[Public Papers of the Presidents of the United States: William J. Clinton (1993, Book II)]
[November 11, 1993]
[Pages 1954-1955]
[From the U.S. Government Publishing Office www.gpo.gov]



[[Page 1954]]


Remarks at the Veterans Day Ceremony at Arlington National Cemetery, 
Virginia
November 11, 1993

    Thank you very much, Secretary Brown, General Brady, distinguished 
leaders of our veterans' organizations, Secretary Aspin and General 
Shalikashvili and the leaders of our Department of Defense and our 
military services, and to all of you, my fellow Americans.
    Today we gather to honor those who have rendered the highest service 
any American can offer to this Nation, those who have fought for our 
freedom and stood sentry over our security. On this hillside of solemn 
remembrance and at gravesites and in veterans' halls and in proud 
parades all across America, today we join as one people to appreciate a 
debt we can never fully repay.

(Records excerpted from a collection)

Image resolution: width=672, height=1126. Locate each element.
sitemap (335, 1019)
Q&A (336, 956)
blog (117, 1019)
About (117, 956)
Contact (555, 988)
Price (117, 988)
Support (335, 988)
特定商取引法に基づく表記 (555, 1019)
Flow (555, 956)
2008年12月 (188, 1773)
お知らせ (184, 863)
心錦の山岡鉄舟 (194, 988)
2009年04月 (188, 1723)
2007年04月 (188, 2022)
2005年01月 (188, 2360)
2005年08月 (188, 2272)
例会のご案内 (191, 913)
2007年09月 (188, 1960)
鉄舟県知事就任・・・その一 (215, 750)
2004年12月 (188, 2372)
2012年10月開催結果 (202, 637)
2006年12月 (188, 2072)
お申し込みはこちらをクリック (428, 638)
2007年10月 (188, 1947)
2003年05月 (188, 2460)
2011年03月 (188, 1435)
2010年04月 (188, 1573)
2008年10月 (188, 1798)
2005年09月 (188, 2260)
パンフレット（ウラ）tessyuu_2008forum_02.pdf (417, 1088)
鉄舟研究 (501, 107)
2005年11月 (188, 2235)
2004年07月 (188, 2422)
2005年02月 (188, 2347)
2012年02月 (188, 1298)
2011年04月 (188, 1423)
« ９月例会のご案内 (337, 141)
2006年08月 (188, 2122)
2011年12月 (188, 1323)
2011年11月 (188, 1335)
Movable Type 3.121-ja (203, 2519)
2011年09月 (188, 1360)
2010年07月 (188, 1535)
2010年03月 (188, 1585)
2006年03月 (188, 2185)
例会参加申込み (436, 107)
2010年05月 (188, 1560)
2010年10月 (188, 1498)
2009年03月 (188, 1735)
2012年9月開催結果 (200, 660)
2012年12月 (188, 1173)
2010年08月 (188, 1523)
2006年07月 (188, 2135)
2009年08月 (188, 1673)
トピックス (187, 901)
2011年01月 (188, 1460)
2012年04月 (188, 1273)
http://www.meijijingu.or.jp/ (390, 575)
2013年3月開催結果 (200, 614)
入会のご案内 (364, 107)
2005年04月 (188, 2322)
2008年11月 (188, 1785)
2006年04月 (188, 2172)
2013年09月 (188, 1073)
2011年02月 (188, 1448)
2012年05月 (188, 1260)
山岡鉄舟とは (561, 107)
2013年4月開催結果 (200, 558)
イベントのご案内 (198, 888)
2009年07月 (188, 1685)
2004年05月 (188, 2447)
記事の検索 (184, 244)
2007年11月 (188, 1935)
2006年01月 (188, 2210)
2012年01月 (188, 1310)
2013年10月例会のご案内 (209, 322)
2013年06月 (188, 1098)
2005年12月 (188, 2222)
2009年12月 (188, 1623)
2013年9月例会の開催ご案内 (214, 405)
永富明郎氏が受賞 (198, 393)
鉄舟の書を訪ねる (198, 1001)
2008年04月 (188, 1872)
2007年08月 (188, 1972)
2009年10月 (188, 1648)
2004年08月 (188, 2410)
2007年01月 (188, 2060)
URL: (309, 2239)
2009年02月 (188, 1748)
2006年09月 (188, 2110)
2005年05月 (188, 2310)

**Complete the following:**
**A)** Rewrite the Veterans Day remarks starting at "Today we gather" and ending at "never fully repay.", swapping "hillside" for "slope".
**B)** In the Veterans Day remarks, where was the ceremony held?

**Response list:**
**A)**
Today we gather to honor those who have rendered the highest service 
any American can offer to this Nation, those who have fought for our 
freedom and stood sentry over our security. On this slope of solemn 
remembrance and at gravesites and in veterans' halls and in proud 
parades all across America, today we join as one people to appreciate a 
debt we can never fully repay.

**B)** At Arlington National Cemetery, Virginia.